When I watched FEMA laud its efforts each night on TV almost a year ago, I knew, firsthand, that no one from the agency had spoken to a single member of my family. In fact, FEMA still hasn’t.

It’s a year after Hurricane Maria, and I’m still providing legal assistance to countless Puerto Ricans who are still denied the FEMA benefits they’ve paid for and are entitled to. Redeeming a FEMA voucher requires submitting a copy of the deed to one’s home, but what do you do with a home your family has lived in for more than 100 years?
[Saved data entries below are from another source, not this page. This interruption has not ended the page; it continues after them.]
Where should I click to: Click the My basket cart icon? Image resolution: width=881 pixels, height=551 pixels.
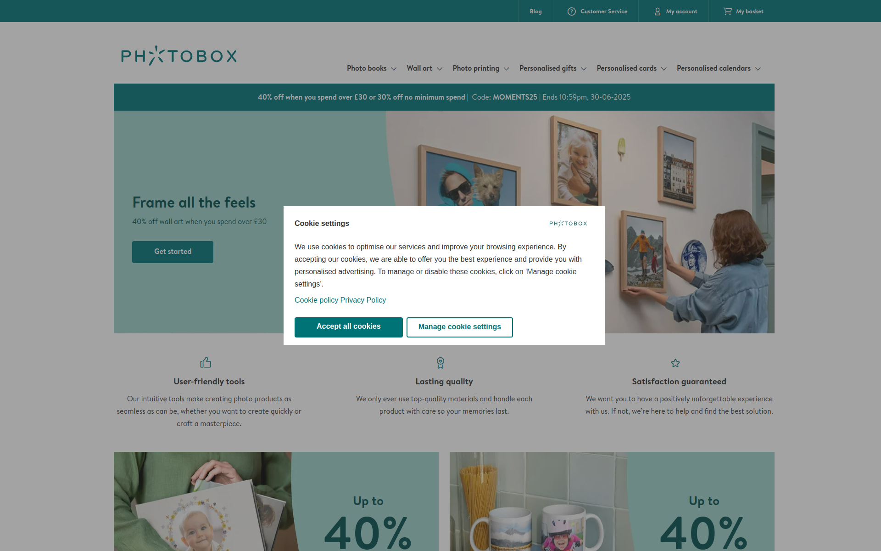click(x=727, y=11)
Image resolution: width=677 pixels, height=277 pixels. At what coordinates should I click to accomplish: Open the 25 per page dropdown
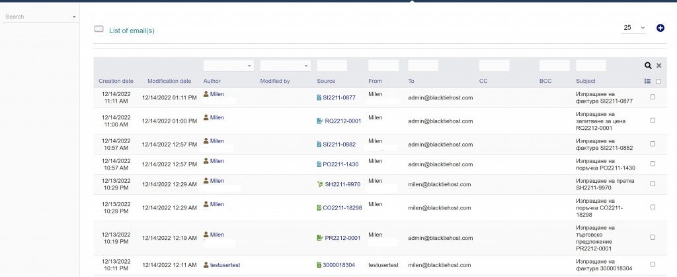coord(634,28)
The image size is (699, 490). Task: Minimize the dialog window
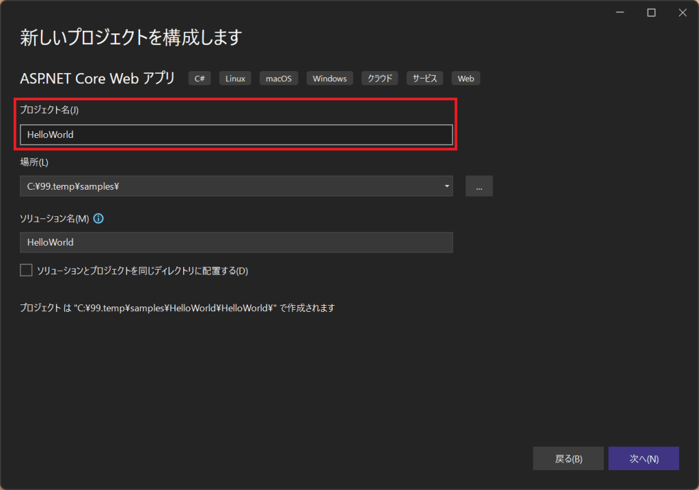pyautogui.click(x=620, y=12)
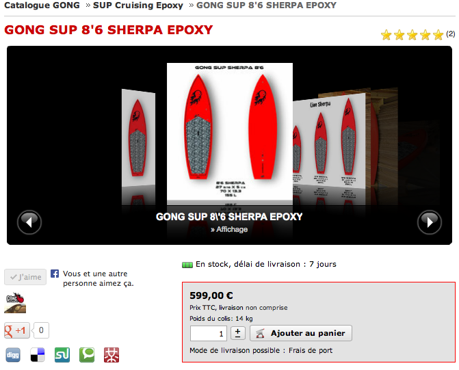The width and height of the screenshot is (459, 370).
Task: Share via the Delicious bookmark icon
Action: 38,355
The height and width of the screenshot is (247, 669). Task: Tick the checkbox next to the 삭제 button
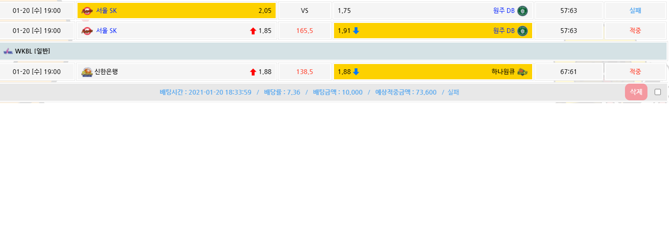pyautogui.click(x=658, y=92)
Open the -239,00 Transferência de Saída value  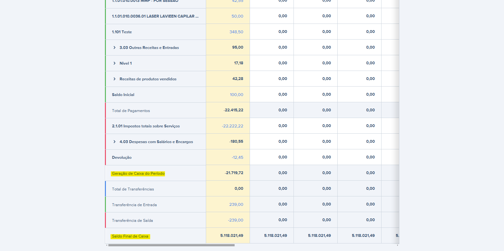[x=235, y=220]
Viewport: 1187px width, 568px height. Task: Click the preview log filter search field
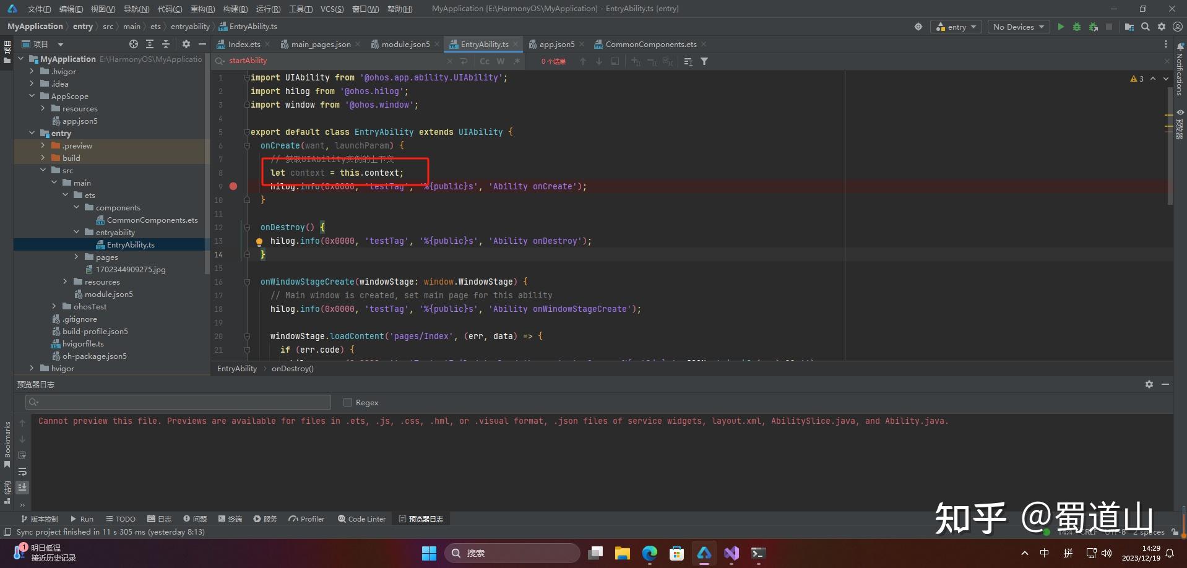[x=178, y=402]
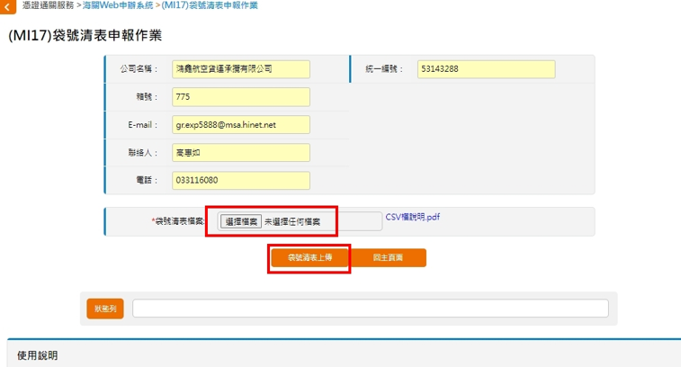Click into the E-mail input field

(240, 125)
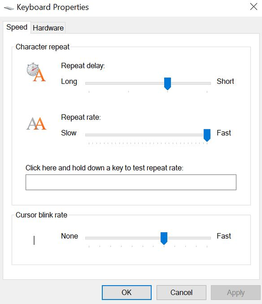Click the Repeat rate slider thumb
The width and height of the screenshot is (262, 304).
click(207, 135)
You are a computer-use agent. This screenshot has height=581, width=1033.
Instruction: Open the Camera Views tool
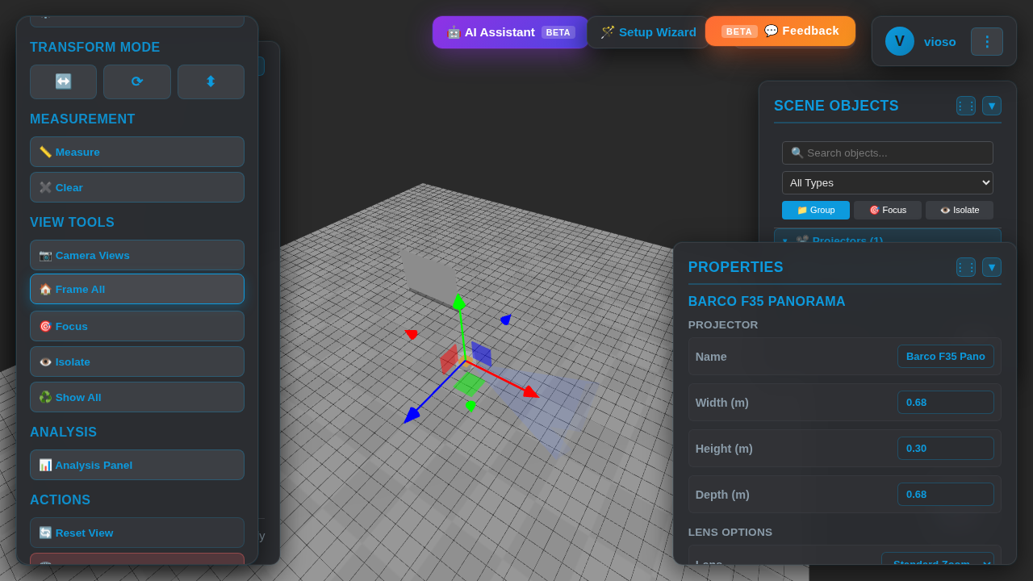[x=136, y=255]
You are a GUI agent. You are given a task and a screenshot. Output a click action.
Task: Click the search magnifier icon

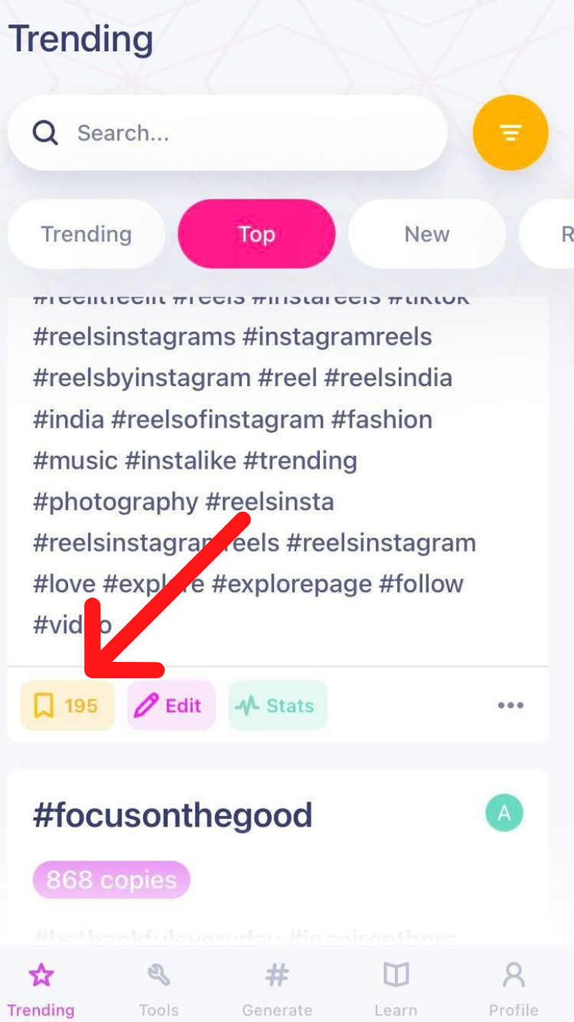45,133
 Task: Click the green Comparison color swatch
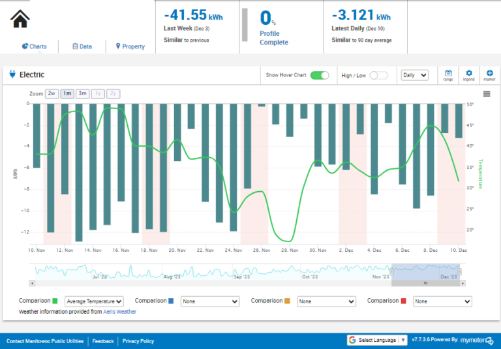[55, 301]
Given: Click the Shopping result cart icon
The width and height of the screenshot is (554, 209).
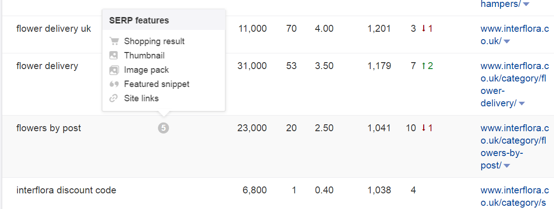Looking at the screenshot, I should [114, 41].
Puerto Ricans, and soon residents in North and South Carolina, need this administra­tion to put our tax dollars to good use, which means funding FEMA fully so that we’re providing real housing to taxpayers who need it — rather than diverting that money to pay for placing child refugees at the border in the prisons we call detention centers.

Jorge Luis Vasquez Jr. serves as associate counsel for Latino-Justice PRLDEF.